Work to complete >> The word "computer" marks the lines to find; copy every such line from the data below.

+++ Data records +++

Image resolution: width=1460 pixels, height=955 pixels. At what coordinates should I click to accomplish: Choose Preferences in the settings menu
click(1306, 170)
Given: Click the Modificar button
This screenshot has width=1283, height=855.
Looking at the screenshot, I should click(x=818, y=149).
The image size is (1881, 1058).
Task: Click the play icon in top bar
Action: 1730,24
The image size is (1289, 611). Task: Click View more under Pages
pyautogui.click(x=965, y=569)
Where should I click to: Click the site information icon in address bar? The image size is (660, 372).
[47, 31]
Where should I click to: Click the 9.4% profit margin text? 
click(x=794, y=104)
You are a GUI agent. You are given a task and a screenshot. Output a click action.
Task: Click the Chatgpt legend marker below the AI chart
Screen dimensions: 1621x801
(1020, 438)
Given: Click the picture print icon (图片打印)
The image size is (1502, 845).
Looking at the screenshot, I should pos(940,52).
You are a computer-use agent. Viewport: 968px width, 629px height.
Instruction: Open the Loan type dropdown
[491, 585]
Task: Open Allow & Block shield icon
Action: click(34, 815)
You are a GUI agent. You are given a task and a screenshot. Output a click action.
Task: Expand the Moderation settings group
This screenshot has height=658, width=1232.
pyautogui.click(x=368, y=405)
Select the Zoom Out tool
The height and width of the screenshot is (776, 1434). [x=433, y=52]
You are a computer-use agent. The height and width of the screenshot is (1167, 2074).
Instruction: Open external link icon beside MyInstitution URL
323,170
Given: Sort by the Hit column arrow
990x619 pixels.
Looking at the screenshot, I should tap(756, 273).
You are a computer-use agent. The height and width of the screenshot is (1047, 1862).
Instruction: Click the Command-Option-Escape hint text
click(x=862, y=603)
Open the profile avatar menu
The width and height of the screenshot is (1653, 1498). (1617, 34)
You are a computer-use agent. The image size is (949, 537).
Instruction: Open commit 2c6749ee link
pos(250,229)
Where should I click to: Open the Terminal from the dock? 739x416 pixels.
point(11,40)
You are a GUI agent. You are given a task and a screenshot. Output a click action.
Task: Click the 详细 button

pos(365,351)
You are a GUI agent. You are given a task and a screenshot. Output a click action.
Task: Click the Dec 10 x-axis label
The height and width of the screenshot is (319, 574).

+++

Answer below >>
You are a computer-use agent. Viewport: 968px width, 629px height.
You are a computer-use agent. The height and width of the screenshot is (1167, 2074).
You are a computer-use agent. The height and width of the screenshot is (1047, 1862).
You are a computer-use agent. The image size is (949, 537).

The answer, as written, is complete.